Table_12_Transcriptomic Study of Porcine Small Intestine Epithelial Cells Reveals Important Genes and Pathways Associated With Susceptibility to Escherichia coli F4ac Diarrhea.xlsx


Diarrhea represents one of the most frequent major problems during piglets' neonatal and post-weaning periods leading to tremendous economic losses in the swine industry. Enterotoxigenic Escherichia coli (ETEC) F4 is regarded as the most important cause of diarrhea in piglets. However, some pigs are naturally resistant to those diarrheas caused by ETEC-F4, because they have no F4 receptors (F4R) on their small intestine epithelial cells that allow F4 fimbriae attachment. Thus, our study characterized a complete transcriptome of small intestine epithelial cells of Large White piglets using RNA-Seq. The aim of the study was to identify DEGs with regard to differences in the F4R phenotypes and SNP (C/T) genotypes at ITGB5 and important pathways associated with ETEC-F4ac susceptibility in small intestine epithelial cells of Large White piglets and derive molecular markers as a result of loss of F4acR in swine.

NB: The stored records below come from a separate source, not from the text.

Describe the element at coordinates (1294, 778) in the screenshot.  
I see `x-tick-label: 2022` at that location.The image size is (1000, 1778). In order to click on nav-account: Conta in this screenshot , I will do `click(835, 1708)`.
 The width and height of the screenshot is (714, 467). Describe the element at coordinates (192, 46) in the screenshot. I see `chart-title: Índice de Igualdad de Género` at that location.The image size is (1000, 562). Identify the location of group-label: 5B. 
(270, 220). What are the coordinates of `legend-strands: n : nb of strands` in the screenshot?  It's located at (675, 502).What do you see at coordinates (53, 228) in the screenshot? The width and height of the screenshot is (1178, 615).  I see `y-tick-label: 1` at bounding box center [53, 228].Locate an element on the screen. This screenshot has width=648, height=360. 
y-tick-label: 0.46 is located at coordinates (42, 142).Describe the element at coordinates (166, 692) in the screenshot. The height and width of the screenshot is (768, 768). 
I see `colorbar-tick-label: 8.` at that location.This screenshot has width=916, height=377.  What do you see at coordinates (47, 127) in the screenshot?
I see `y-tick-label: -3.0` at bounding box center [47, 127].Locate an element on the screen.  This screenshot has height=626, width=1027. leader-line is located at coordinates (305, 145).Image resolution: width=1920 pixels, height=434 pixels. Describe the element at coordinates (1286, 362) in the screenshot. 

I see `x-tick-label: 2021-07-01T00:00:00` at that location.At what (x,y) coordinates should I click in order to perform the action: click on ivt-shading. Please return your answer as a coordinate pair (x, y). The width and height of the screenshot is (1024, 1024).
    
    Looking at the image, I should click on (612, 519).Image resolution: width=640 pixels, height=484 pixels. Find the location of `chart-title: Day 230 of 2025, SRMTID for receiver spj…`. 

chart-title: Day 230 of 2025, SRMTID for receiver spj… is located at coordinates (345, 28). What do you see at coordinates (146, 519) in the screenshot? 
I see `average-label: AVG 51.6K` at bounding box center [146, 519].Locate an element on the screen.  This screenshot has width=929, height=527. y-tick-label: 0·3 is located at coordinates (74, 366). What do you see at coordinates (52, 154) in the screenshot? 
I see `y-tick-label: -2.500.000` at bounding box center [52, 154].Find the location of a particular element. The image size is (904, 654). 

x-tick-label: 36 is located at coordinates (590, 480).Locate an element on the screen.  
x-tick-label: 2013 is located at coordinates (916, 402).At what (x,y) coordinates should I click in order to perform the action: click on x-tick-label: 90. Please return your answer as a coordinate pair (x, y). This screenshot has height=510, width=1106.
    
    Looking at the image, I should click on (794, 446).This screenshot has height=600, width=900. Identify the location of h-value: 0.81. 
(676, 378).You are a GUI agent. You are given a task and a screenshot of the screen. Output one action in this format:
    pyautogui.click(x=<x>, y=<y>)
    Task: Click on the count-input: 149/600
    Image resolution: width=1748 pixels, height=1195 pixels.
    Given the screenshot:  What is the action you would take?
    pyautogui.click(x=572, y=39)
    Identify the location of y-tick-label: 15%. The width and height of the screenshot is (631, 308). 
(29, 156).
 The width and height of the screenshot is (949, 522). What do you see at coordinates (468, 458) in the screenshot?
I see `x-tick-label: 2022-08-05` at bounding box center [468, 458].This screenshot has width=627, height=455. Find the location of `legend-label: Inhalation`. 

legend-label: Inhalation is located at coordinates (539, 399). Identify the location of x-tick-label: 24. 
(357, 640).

A total of eight samples of small intestine epithelial cells obtained from Large White piglets (35 days old) used in this study were selected on the basis of two criteria. One was the adhesion phenotype to ETEC-F4ac fimbriae, and the other was the comparison of ITGB5 SNP (C > T) genotype sequences across all the samples. The samples were then divided into two groups, non-adhesive with CC genotype (n = 4), and adhesive with TT genotype (n = 4).


More down-regulated DEGs (p < 0.05, |log2FC| > 2) were detected in the comparison of non-adhesive vs. adhesive small intestine epithelial cells in the present study. Six genes, of which two (CNGA4, SLC25A31) exclusively expressed and four (HCN4, MYLK, KCNMA1, and KCNMB1) DEGs with up-regulation pattern in adhesive (F4R positive) pigs were involved in two pathways associated with diarrhea. The DEGs with up-regulation pattern in non-adhesive (F4R negative) pigs were mostly engaged in multiple immune response-related pathways.


The results provide insights on the biology of the phenotypes of F4R positive and negative pigs. One gene (MYLK) located on SSC13 locus for F4acR strongly support that it might have played a role in the adhesion phenotype which was obviously detected by adhesion assay in adhesive (F4R positive) group.